Gelecek hafta ABD'ye ziyaret gerçekleştirerek ilgili bakanlar ve temsilcilerin yanı sıra ekonomi otoriteleriyle 3 gün boyunca görüşmeler yapacaklarını anlatan Zeybekci, şöyle devam etti:

"Türkiye'nin olmazsa olmazı bu TTIP'nin içinde olmalı. Türkiye'nin, AB ile eş zamanlı olarak olamıyorsa ABD'nin AB ile sürdüreceği bu TTIP görüşmelerinde, paralel, eş zamanlı olarak ABD ile götürmek gibi bir zorunluluğu var. Bunun ne kadar gerekli olduğunu, olmaması durumunda, AB ile ABD'nin TTIP'yi bizsiz bir şekilde bitirmeleri durumunda, bizim bundan olumsuz etkileneceğimizi yaptığımız çalışmalarda tespit ettik. Bu tek taraflı ABD'nin AB ile imzalayacağı bu anlaşma sebebiyle Türkiye'ye çok serbest bir şekilde giriş hakkı kazanması Türk ekonomisi için kabul edilebilir değildir. Onun için de kendi savunma mekanizmalarımızı kurmak zorunda kalırız. Orada demek istediğimiz 'bu olmuyorsa biz oynamıyoruz' değil, biz kendi tedbirlerimizi almak zorunda kalırız ama biz bunu istemiyoruz. Biz oyunun dışında kalmak istemiyoruz. Ya AB ile gümrük birliği anlaşmamız çerçevesinde otomatik olarak bu TTIP içerisinde olmak istiyoruz. O olmuyorsa da eş zamanlı ve paralel bir şekilde ABD ile aynı kapsamda bir serbest ticaret anlaşmasının içinde olmak istiyoruz."

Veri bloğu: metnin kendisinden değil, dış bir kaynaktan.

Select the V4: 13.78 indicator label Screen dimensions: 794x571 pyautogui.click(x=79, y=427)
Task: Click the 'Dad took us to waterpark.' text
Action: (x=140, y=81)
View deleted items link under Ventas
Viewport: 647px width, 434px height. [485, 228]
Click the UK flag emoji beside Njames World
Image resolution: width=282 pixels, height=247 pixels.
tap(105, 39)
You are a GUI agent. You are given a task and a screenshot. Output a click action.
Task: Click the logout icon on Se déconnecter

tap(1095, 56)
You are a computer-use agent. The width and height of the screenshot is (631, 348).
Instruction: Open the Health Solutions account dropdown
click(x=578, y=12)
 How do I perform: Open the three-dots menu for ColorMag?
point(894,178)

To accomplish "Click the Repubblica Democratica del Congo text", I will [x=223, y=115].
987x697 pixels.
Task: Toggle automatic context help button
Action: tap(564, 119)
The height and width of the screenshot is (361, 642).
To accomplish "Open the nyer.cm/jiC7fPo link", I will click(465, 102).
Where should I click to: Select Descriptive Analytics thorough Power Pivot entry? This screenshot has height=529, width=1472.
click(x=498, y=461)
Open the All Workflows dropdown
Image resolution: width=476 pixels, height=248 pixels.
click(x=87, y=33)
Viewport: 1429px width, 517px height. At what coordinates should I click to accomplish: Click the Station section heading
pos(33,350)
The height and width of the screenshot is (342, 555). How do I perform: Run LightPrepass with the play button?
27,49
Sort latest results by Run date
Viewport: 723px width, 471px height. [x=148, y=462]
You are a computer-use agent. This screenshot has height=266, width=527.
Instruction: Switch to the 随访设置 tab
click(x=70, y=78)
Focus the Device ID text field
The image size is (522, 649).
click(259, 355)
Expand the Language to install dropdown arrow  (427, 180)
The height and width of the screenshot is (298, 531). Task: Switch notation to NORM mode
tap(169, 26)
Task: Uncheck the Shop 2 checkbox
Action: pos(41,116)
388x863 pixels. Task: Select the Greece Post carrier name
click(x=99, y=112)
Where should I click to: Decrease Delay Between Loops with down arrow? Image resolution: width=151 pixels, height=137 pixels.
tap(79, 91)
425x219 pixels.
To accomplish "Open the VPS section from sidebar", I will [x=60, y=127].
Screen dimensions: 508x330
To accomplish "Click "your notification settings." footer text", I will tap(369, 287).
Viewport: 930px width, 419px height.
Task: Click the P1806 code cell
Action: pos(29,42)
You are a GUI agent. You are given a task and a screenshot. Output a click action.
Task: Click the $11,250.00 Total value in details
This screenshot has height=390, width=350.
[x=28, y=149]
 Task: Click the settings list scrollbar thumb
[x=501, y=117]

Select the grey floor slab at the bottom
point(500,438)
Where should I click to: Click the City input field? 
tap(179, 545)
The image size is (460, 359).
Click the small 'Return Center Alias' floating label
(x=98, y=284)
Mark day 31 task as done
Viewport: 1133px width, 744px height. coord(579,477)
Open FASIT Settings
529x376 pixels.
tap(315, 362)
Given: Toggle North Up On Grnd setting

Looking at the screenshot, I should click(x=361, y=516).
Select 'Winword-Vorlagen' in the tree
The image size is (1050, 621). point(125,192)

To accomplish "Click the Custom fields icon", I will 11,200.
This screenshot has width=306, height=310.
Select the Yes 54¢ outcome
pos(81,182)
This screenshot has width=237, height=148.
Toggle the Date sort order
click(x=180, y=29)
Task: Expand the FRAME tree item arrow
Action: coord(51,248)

ABD'deki tüm ekonomi aktörlerine Türkiye'nin olmadığı bir TTIP'de ABD'nin neler kaybedebileceğini, olması durumunda neler kazanabileceğini tekrar tekrar anlatacaklarını dile getiren Zeybekci, sivil toplum kuruluşlarını da bu bağlamda çok güçlü bir şekilde harekete geçirdiklerini, Amerikan Kongresi üzerinde etkin olmak için bütün imkanları kullanacaklarını söyledi.

Nihat Zeybekci, Gümrük Birliği anlaşmasına yönelik görüşmeleri istedikleri gibi sonuçlandırmaları halinde bütün bu sorunların biteceğine işaret etti.